3. Go from SLEEP to DREAM with five links.
4. Increase ONE to TWO with six links.
5. Turn BLACK into WHITE with six links.
6. Make GRASS GREEN with six links.
7. Turn BLUE into PINK with eight links.
8. Can you get from RIVER to SHORE with 10 links?
9. Can you transform a WITCH into a FAIRY with 12 links?
Carroll later modified the rules to make the puzzles more difficult. Here is the example he used to introduce a new version of the doublet: Change IRON into LEAD by introducing a new letter or by rearranging the letters of the word at any step. You may not do both in the same step.
icon (Results from changing the "r" in "iron" to "c")
coin (Results from rearranging the letters in "icon")
corn (Results from changing the "i" in "coin" to "r")
cord (Results from changing the "n" in "corn" to "d")
lord (Results from changing the "c" in "cord" to "l")
load (Results from changing the "r" in "lord" to "a")
LEAD (Results from changing the "o" in "load" to "e")
Now, try your hand at this kind of doublet.
10. Change HATE into VEIL with three links.
The doublet has cropped up in a number of unexpected settings. For example, the mad narrator in Vladimir Nabokov's novel Pale Fire recalls playing the doublet game, which he calls "word golf." Here is Nabokov's puzzle. Can you solve it?
11. Change LASS to MALE with three links.
Biologist John Maynard Smith constructed the following doublet in his essay titled "The Limitations of Molecular Evolution." Can you come up with the solution?

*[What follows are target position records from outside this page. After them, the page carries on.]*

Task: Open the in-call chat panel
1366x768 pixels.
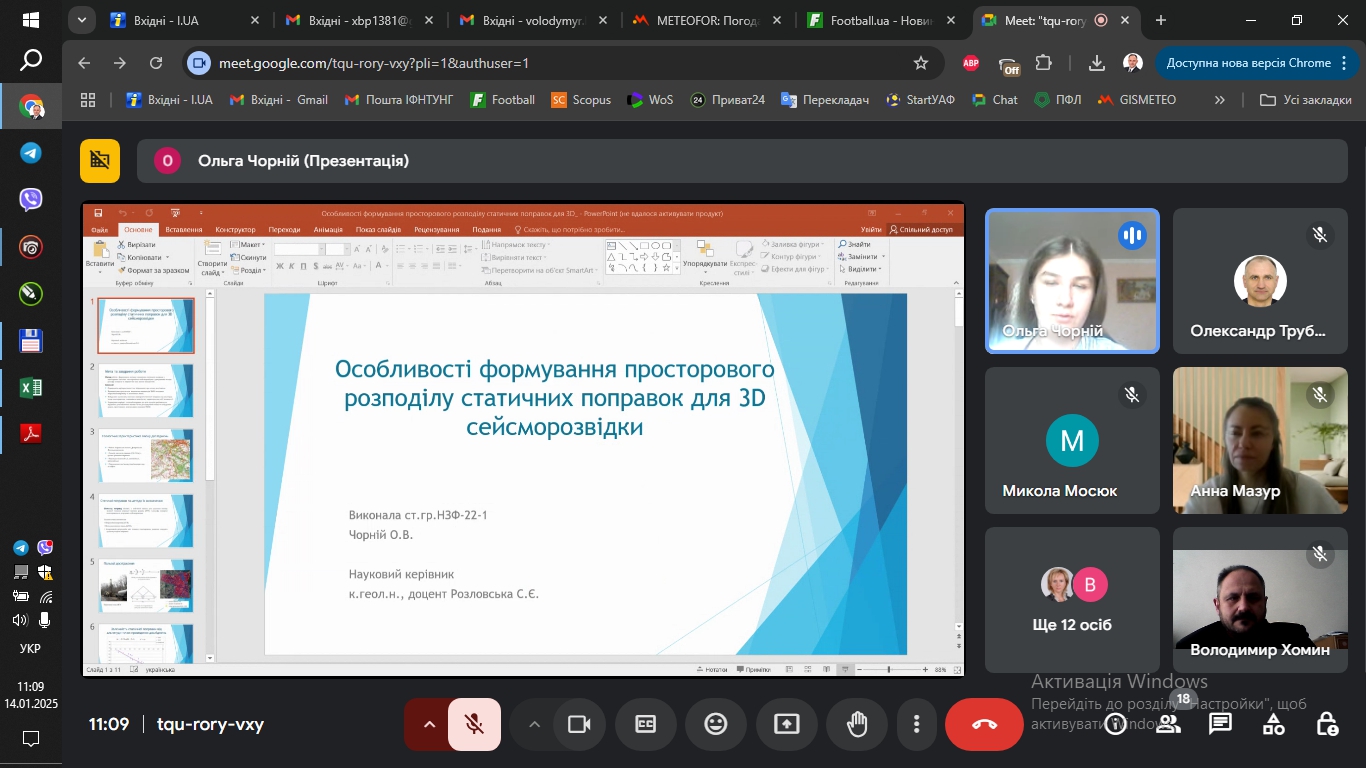Action: [1221, 723]
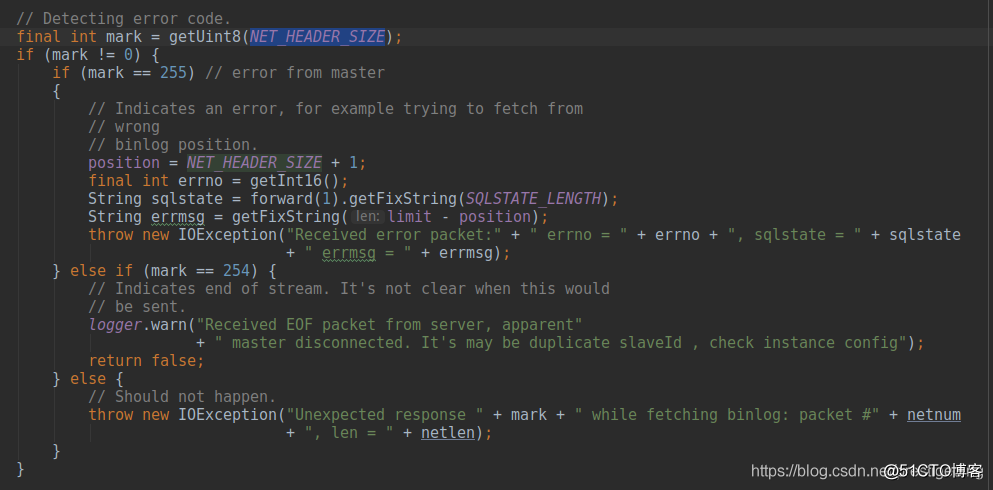Click the 'len:' parameter hint

pyautogui.click(x=367, y=217)
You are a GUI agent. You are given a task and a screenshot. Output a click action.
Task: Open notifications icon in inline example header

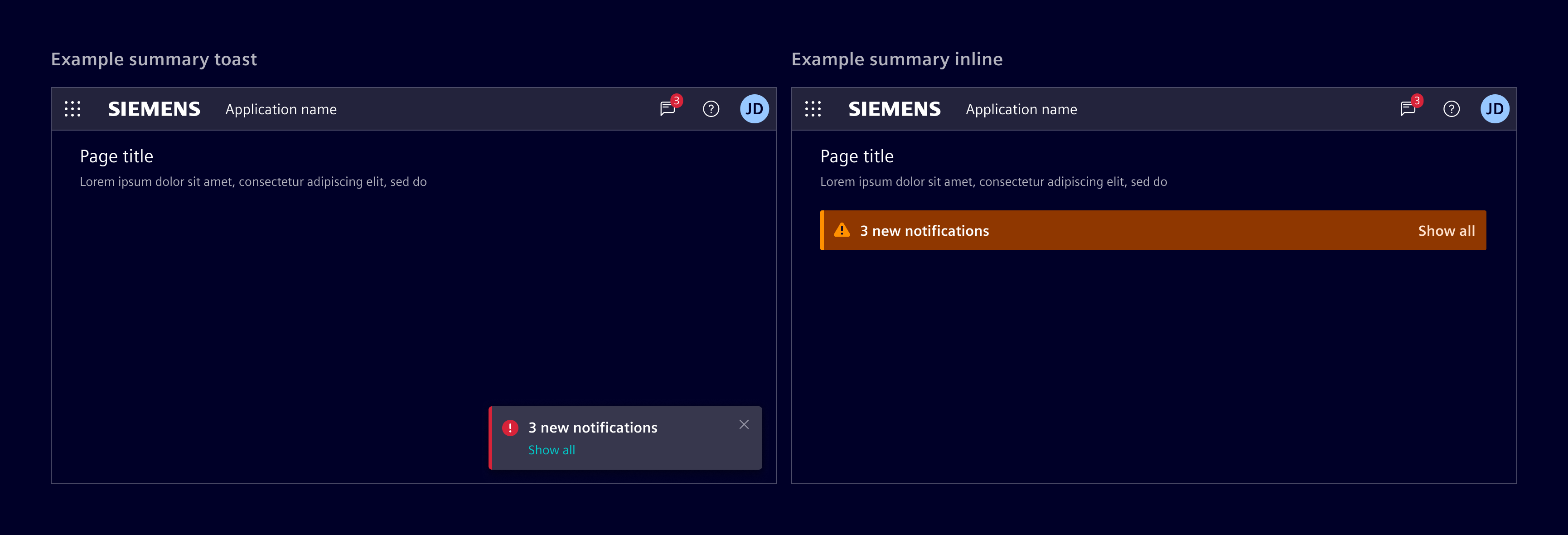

12. Change WORD to GENE with three links.
In his classic word puzzle collection, Language on Vacation (1965), Dimitri Borgmann claimed that the ideal form of the doublet puzzle was the one that involved the transformation of n letters in n moves. He renamed the puzzle a word ladder. An example would be to change COLD to WARM. There are four letters in the two words and, thus, an "ideal" solution is one that will consist of four changes, which means inserting three links between the words, with the fourth change producing WARM:
Other versions have been devised over the years. One of these is to create a link by adding a letter to a previous word: A simple example would be to change BAD to BEARD with one link:
bard (Results from inserting "r" into "bad")

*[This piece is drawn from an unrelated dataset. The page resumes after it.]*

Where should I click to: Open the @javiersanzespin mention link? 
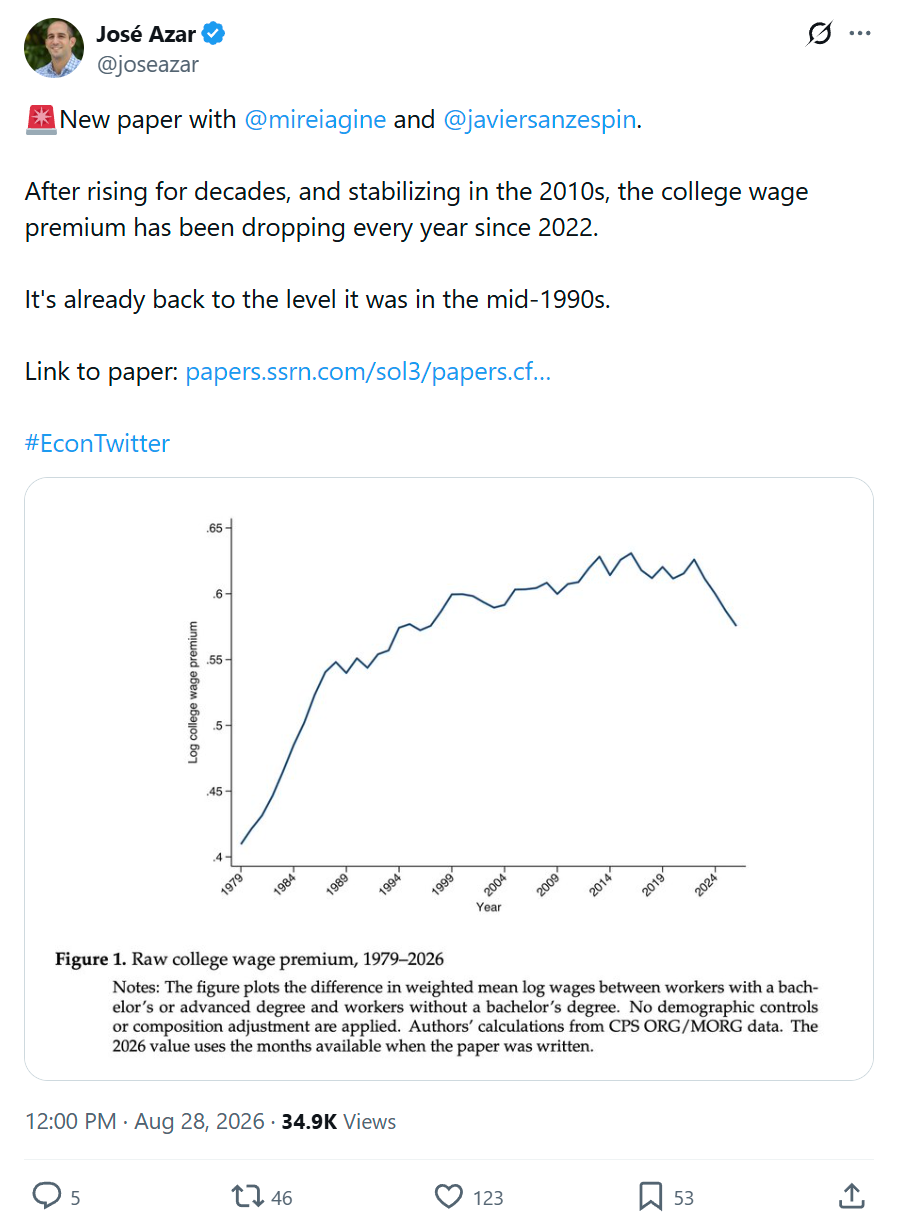pyautogui.click(x=540, y=120)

BEARD (Results from inserting "e" into "bard")
Here are a few of this type for you to solve:
13. Change TO to STOOL with two links, adding a letter at each step.

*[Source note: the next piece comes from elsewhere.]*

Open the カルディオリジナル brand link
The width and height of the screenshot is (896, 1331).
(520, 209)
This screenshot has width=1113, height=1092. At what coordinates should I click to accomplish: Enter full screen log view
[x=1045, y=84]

14. Change ON to STONED with three links, adding a letter at each step.
The counterpart to the additive doublet is the subtractive doublet, whereby you have to take away a letter from a previous word to create the link. Try these.
15. Change BEAST to BE with two links, subtracting a letter at each step.
16. Change SPRINT to IN with three links, subtracting a letter at each step.
One can also have doublets consisting of a combination of the above rules. Let me add two new variations for the fun of it. The first is to alternate between adding and subtracting letters. So, if you add a letter to one link, then you must subtract a letter from the link you have constructed to create the link after it.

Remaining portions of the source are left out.